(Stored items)
==========
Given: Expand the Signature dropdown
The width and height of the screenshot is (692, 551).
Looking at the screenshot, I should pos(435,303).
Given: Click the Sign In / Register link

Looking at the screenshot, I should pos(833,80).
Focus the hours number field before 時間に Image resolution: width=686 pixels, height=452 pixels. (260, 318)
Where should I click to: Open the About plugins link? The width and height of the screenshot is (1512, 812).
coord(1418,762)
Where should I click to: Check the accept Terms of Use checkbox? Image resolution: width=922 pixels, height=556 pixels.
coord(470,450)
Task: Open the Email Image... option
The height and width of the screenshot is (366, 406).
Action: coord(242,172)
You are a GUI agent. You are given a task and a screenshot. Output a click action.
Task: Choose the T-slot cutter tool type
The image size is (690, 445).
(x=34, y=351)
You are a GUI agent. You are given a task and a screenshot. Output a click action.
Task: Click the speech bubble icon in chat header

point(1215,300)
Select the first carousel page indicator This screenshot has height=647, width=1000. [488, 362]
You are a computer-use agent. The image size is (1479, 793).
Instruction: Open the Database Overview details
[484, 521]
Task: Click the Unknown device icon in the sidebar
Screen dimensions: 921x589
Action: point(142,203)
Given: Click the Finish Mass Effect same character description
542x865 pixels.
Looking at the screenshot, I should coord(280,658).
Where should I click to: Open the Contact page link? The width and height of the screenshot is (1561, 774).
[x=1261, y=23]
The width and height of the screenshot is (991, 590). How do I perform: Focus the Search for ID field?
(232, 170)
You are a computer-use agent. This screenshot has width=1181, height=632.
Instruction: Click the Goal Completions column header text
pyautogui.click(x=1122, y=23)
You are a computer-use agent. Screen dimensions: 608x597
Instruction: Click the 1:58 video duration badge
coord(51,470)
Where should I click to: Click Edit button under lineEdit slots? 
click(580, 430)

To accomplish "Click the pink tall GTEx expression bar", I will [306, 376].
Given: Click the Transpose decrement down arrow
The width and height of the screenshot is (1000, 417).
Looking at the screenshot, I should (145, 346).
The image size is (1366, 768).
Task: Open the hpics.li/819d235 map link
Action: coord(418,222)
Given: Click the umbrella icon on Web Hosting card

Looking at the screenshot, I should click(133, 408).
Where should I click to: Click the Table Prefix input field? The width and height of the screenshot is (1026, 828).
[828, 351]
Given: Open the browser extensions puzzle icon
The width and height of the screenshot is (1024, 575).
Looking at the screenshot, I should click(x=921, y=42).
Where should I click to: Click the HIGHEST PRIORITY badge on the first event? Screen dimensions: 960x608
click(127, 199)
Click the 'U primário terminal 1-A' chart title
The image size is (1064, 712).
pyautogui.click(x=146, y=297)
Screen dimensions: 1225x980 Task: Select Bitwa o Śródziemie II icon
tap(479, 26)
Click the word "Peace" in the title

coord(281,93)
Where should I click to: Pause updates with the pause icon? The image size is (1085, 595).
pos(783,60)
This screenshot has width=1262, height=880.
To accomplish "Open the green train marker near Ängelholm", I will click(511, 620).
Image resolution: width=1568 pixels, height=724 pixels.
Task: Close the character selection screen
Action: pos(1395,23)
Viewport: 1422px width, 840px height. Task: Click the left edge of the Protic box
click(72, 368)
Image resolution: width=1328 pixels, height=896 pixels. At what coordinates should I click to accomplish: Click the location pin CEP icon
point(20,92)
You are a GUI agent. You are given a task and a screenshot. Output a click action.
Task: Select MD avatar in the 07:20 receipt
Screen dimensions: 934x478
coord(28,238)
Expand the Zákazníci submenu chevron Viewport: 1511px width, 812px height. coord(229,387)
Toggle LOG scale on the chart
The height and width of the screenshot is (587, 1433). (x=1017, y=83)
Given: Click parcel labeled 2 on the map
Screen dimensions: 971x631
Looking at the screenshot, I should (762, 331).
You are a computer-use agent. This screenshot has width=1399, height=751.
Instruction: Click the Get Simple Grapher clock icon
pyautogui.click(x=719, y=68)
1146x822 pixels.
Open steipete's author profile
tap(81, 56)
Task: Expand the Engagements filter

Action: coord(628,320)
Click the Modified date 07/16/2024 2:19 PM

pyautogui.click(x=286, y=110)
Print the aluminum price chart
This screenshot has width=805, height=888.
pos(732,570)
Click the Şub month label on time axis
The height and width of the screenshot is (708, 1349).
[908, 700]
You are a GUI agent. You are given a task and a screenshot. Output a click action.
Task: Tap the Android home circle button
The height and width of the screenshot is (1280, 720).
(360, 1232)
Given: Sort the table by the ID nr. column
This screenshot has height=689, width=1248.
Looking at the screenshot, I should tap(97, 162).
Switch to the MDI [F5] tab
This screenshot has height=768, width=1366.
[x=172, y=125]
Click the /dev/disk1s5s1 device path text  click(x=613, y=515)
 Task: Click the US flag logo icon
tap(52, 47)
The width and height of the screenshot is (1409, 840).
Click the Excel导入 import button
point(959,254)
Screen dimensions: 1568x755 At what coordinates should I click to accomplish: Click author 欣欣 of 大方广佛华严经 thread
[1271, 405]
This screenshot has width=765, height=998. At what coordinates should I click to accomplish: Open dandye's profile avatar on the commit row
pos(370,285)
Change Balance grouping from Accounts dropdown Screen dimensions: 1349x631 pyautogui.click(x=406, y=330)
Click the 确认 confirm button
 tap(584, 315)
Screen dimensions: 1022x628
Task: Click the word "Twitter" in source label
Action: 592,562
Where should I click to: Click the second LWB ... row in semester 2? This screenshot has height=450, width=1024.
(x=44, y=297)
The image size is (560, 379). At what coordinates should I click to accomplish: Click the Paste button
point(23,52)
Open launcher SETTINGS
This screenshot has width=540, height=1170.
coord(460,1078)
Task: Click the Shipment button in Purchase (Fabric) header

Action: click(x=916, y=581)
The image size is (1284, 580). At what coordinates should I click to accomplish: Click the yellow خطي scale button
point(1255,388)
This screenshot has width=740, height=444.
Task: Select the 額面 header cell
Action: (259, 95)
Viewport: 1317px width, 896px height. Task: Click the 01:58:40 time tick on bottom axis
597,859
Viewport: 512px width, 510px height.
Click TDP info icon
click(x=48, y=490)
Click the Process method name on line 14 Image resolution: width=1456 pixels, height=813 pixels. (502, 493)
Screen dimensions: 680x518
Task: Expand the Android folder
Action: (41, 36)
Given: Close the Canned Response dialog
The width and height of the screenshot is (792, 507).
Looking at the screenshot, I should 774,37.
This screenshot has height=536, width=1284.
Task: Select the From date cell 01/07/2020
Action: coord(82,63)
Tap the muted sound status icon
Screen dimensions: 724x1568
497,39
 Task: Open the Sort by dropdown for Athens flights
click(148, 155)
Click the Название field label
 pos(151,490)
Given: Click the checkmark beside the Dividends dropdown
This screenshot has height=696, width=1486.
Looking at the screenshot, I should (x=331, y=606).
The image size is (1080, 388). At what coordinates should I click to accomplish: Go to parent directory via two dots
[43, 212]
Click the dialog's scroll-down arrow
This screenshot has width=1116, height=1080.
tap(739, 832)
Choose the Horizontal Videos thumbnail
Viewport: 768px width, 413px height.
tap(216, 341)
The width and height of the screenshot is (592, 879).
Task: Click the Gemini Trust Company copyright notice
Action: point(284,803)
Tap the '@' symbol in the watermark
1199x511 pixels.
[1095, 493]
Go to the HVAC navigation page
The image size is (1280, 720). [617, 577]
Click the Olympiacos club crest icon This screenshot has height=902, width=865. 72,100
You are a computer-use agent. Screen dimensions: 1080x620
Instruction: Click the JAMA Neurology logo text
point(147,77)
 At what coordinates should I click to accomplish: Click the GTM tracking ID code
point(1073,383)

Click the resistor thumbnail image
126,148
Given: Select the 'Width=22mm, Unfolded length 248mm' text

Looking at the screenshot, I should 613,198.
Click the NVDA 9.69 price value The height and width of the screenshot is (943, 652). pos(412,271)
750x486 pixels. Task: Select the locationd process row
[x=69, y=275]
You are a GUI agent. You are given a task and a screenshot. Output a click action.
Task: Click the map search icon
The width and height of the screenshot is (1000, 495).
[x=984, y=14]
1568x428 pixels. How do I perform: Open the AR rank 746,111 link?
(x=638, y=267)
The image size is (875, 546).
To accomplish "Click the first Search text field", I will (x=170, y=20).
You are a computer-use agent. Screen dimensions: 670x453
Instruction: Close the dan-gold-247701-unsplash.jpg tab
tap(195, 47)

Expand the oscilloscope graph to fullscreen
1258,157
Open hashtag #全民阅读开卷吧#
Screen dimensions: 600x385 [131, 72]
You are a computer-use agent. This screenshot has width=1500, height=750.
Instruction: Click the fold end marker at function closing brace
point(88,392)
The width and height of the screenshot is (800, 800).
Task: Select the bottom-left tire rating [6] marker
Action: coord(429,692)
==========
### [INSTRUCTIONS TO FOLLOW]
Write out every line from the data above that includes "dialog".

### [ANSWER BOX]
Given: Close the Canned Response dialog
Click the dialog's scroll-down arrow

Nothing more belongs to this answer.